Source Control

How do organizations maintain source code and enhance it?  What if you add new members to your team, will they be able to work on your code?  How will you know what version of the software you delivered to your testing staff or your clients?  These questions all have to do with software version control.  A variety of source control management tools exist today.  With all these choices, how will you know which one fits your organization’s needs?

Lets take a few common examples and explain them in short detail: CVS, SVN, and GIT.
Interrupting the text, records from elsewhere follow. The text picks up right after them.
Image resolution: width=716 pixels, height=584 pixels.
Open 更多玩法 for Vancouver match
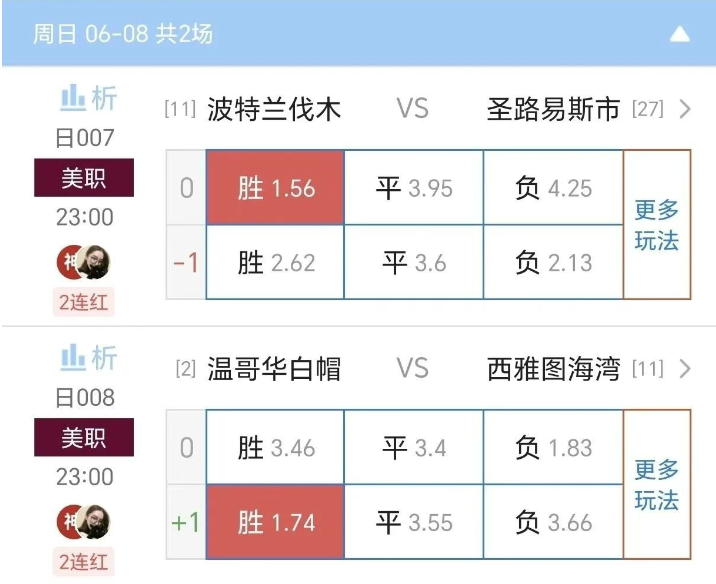point(657,485)
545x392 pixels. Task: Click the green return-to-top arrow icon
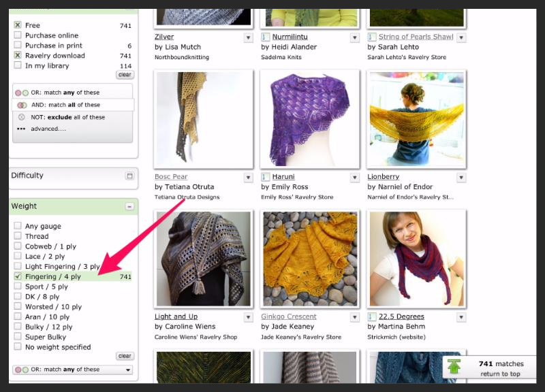click(x=454, y=368)
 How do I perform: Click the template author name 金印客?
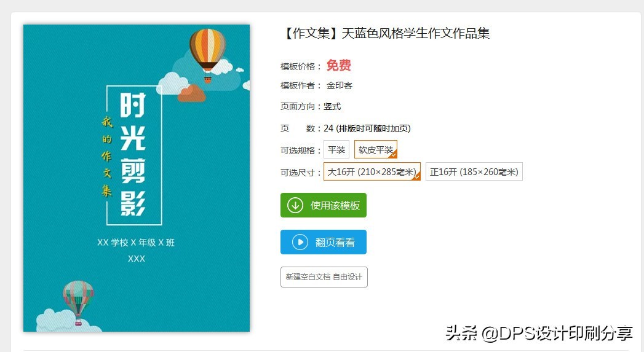(340, 85)
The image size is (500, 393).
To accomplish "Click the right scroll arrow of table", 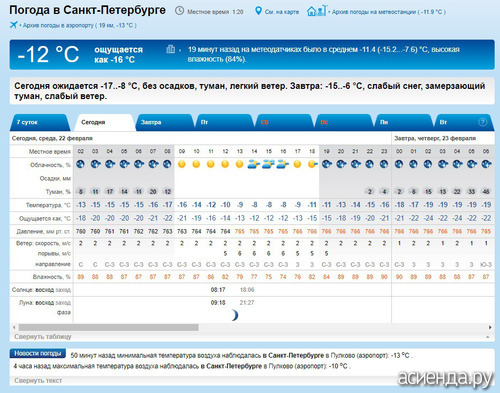I will pos(490,327).
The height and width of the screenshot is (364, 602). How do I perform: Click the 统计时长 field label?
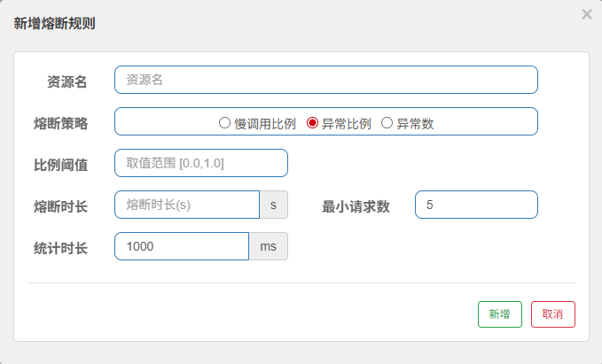click(x=59, y=248)
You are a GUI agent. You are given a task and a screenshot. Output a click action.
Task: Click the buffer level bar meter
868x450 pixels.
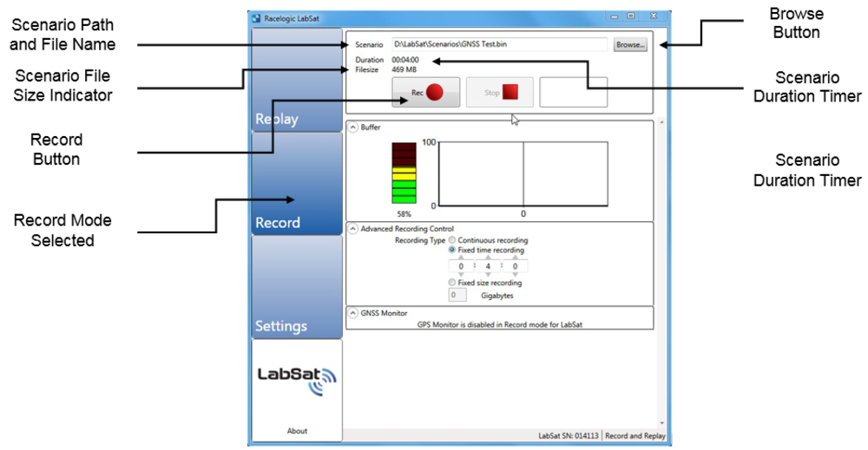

CVS is a source control management tool that has been around for decades.  It is no longer supported, but I chose to mention it to set an evolutionary baseline.  CVS offers a client/server architecture that can be installed on many legacy platforms (which is why you still can bump into it in the wild).  Windows NT, Windows 95, OS/2 and VMS are all supported.  You can check source in, have it timestamped and versioned, and even ‘branch’ (in a limited fashion).  A ‘branch’ is source code that has been split off the main ‘trunk’ of code to be operated on separately so as not to disturb the working code line in the main ‘trunk.’  CVS is limited due to lack of continuing support, lack of directory of files support, and no one-stop versioning for associated files.


SVN came along and embodied all the same features that CVS has, and it added better versioning that allowed more than one version of code lines to co-exist simultaneously, as well as improved integrations with third-party tools.  The architecture is still client/server, but the source control system was more flexible and ‘smarter’ than CVS.


Git fixes some of the negative strikes associated with SVN such as speed of check-in/out, distributed (instead of client/server) architecture, and overall a much simpler toolset.  Git has become the tool of choice for many in the opensource community.  I am sure that some larger corporations are experimenting with this tool as well.  Overall, Git is becoming readily adopted because of it’s simplicity.  One note however, some have confused the tool Git with Github.  Github is just one example of an online public/private repository you can use.  There are many other Git enabled repositories however (bitbucket, unfuddle, etc.).  The Git tool set is what you use to check code in and out of these cloud-based repositories, it is not a repository itself.

Recently it has become common practice for potential employers to ask for the location of your latest code portfolio/repo so they can see some of your work and decide if you are a good match for their organization.

One major advantage to using Git is the number of platforms and tools that are integrated with it.  Zendesk is fully integrated with Git repositories so that you can ‘commit’ a change to your code along with a Zendesk ticket number and some text to be inserted into said ticket.  Also, platforms like Heroku, Node.js, and Openshift also have integrations that allow instantaneous synchronization with the Git repository of your choice.  Automation tools like Chef, Puppet and Ansible also integrate nicely with Git.

While more flexible and more widely adopted, Git can be a bit difficult with respect to one item; subtree checkout.  There are times when you do not need to checkout an entire Git repo.  You do not have a choice unfortunately.  SVN does allow subtree checkout however.  This one ‘feature’ is annoying in my opinion.